Book haul=judging covers. And this time the child wanted in on the action.
Let’s see how they did.
Book #1: Pretty Girls by Karen Slaughter
The child says: It’s about someone who gets killed and the find the necklace at the bottom of the ocean. And they’re pretty. And they’re a girl.
The Husband says: Oh! Lee Child! That’s the guy I read! (This was said in response to an endorsement on the cover). Me: That’s your answer? The Husband: No. The book is about some bitch who’s gonna die.
Goodreads says: More than twenty years ago, Claire and Lydia’s teenaged sister Julia vanished without a trace. The two women have not spoken since, and now their lives could not be more different. Claire is the glamorous trophy wife of an Atlanta millionaire. Lydia, a single mother, dates an ex-con and struggles to make ends meet. But neither has recovered from the horror and heartbreak of their shared loss—a devastating wound that’s cruelly ripped open when Claire’s husband is killed.
The disappearance of a teenage girl and the murder of a middle-aged man, almost a quarter-century apart: what could connect them? Forming a wary truce, the surviving sisters look to the past to find the truth, unearthing the secrets that destroyed their family all those years ago . . . and uncovering the possibility of redemption, and revenge, where they least expect it.
Book #2: Crank by Ellen Hopkins
The child says: It looks creepy. Someone dying and a monster.
The Husband says: I think it’s pretty obvious. Someone is going to be doing some drugs. A teacher who gets high on crank. Because the white letters on a black background means it’s a blackboard.
Goodreads says: …Ellen Hopkins chronicles the turbulent and often disturbing relationship between Kristina, a character based on her own daughter, and the “monster,” the highly addictive drug crystal meth, or “crank.” Kristina is introduced to the drug while visiting her largely absent and ne’er-do-well father. While under the influence of the monster, Kristina discovers her sexy alter-ego, Bree: “there is no perfect daughter, / no gifted high school junior, / no Kristina Georgia Snow. / There is only Bree.” Bree will do all the things good girl Kristina won’t, including attracting the attention of dangerous boys who can provide her with a steady flow of crank.
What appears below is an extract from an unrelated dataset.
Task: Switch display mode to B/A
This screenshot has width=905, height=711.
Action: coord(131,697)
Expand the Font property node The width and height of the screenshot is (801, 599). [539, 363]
Book #3: Skippy Dies by Paul Murray
The child says: It’s about someone named Skippy and he dies at the end and it’s funny.
The Husband says: Skippy dies. Via Slinky.
Goodreads says: Ruprecht Van Doren is an overweight genius whose hobbies include the search for extra-terrestrial intelligence. Daniel ‘Skippy’ Juster is his roommate. In Seabrook College for Boys, nobody pays either of them much attention. But when Skippy falls for Lori, all kinds of people take an interest including Carl, the school psychopath.
Book #4: The Woman Who Stole My Life by Marian Keyes
The child says: It’s about a boy who lives in NYC and he comes across a woman who he starts dating but she kills him.
The Husband says: Probably about a person who is unhappy with their life and sees someone who is happy and decides “that’s for me!”. Like a chick version of The Talented Mr. Ripley.
Goodreads says: In her own words, Stella Sweeney is just “an ordinary woman living an ordinary life with her husband and two teenage kids,” working for her sister in their neighborhood beauty salon. Until one day she is struck by a serious illness, landing her in the hospital for months.
After recovering, Stella finds out that her neurologist, Dr. Mannix Taylor, has compiled and self-published a memoir about her illness. Her discovery comes when she spots a photo of the finished copy in an American tabloid—and it’s in the hands of the vice president’s wife! As her relationship with Dr. Taylor gets more complicated, Stella struggles to figure out who she was before her illness, who she is now, and who she wants to be while relocating to New York City to pursue a career as a newly minted self-help memoirist.
Book #5: Fortune Smiles by Adam Johnson
The child says: Someone who is an orphan and wants to get a lot of money and he gets his fortune and it involves a tiger.
The Husband says: Well, it’s obvious that it’s stories. So those stories are about scratch off lottery tickets, a sports team mascot, and maybe it’s about making money as a mascot.
Goodreads says: These brand new stories from Johnson are typically comic and tender, absurd and totally universal. In post-Katrina Louisiana, a young man and his new girlfriend search for the mother of his son. In Palo Alto, a computer programmer whose wife has a rare disease finds solace in a digital copy of the recently assassinated President. In contemporary Berlin a former Stasi agent ponders his past.
And in “Interesting Facts”, a woman with cancer rages against the idea of her family without her.
Jana says: I think he did a good job this month. I sense a slight improvement in his judging skills. Either that, or the covers are just more obvious. It’s definitely one of those. And as for the child, she thinks every single book is somehow about death which means she knows her mama’s choices very, very well.